#### Assignment:
Transcribe the records word for word, beginning with the first line and ending with the line that contains "You are a computer-use agent. The width"; include nothing else.

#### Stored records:
=== Section Start ===
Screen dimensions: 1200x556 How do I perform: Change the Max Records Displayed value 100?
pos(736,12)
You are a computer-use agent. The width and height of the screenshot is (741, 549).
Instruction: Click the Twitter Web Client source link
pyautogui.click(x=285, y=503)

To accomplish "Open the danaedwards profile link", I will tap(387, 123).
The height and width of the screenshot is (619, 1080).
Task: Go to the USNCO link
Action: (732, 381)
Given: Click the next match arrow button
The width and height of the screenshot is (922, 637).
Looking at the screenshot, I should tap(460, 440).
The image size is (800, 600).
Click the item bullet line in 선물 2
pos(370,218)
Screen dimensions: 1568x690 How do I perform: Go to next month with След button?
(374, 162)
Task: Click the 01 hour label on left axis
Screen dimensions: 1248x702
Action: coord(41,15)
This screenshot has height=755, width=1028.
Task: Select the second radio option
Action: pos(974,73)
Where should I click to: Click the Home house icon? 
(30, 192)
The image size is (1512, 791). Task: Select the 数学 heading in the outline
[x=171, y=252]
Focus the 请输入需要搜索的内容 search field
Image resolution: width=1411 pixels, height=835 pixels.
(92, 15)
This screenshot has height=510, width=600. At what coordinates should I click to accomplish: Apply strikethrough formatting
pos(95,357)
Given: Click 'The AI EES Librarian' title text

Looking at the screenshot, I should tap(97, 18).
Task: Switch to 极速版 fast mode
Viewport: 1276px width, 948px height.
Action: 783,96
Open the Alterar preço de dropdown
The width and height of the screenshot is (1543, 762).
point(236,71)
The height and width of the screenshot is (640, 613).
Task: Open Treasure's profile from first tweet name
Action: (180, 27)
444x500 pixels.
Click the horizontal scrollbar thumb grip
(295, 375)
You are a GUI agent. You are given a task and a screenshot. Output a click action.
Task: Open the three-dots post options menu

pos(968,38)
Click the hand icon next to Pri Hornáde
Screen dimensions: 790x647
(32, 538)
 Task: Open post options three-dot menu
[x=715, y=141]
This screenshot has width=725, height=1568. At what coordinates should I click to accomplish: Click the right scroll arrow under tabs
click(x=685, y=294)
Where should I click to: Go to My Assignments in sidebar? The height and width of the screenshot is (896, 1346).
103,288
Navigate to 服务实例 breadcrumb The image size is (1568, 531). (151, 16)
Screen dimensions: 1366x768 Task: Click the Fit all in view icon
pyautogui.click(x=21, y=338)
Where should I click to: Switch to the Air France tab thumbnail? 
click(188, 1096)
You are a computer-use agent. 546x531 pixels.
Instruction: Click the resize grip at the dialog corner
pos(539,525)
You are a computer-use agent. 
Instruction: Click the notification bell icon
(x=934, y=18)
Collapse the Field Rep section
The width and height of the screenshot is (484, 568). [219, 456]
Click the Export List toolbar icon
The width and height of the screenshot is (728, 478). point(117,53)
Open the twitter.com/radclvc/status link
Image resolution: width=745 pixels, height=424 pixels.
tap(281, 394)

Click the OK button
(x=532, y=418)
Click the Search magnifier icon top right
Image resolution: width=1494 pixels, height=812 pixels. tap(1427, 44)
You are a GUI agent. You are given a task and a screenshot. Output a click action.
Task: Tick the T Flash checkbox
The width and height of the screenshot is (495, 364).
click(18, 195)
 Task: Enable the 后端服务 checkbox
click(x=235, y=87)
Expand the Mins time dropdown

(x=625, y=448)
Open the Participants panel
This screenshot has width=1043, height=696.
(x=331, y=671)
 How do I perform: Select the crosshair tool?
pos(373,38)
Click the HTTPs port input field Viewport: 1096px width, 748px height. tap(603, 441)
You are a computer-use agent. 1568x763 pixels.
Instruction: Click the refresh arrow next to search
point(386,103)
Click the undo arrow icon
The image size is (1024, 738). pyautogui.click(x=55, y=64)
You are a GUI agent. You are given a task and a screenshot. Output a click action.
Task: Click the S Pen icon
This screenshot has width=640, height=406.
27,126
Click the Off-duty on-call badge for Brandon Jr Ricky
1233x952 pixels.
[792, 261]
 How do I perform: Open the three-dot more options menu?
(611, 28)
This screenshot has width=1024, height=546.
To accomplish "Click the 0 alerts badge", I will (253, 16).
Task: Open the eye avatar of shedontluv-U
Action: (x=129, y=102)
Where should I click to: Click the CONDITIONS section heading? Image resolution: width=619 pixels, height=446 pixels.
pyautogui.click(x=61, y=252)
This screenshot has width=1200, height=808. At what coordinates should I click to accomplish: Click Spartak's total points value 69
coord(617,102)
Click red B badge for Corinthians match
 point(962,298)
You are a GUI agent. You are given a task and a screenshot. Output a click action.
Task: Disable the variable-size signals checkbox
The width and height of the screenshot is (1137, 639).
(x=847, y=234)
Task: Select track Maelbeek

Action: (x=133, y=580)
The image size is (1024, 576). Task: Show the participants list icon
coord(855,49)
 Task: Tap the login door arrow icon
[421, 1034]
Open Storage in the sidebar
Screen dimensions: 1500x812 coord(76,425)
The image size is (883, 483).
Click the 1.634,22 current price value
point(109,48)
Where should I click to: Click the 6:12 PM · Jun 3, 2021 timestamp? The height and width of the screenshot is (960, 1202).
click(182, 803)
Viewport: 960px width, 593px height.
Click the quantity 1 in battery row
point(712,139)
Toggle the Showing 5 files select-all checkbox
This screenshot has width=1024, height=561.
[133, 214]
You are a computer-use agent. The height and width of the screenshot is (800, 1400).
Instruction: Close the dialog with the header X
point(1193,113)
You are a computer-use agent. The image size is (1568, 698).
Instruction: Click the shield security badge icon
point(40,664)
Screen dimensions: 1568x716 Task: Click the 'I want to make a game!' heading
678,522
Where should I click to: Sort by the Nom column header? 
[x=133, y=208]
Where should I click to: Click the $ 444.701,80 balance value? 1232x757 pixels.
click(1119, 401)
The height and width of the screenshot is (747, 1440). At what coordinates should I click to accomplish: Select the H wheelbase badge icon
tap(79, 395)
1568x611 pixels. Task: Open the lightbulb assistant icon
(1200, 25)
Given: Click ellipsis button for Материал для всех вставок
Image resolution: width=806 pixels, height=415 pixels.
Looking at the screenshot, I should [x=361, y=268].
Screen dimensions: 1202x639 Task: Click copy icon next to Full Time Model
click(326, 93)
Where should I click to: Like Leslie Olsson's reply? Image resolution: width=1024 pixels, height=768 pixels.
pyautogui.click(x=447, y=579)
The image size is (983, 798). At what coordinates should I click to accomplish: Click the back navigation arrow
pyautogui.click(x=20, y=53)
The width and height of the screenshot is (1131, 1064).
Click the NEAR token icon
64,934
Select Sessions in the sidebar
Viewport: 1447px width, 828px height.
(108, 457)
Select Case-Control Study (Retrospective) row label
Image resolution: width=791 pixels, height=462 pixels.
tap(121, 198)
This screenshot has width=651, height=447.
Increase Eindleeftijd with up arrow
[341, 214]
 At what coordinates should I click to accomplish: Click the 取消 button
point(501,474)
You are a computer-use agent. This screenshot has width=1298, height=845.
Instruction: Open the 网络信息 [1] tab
=== Section End ===
#### Solution for this problem:
Screen dimensions: 1200x556 How do I perform: Change the Max Records Displayed value 100?
pos(736,12)
You are a computer-use agent. The width and height of the screenshot is (741, 549).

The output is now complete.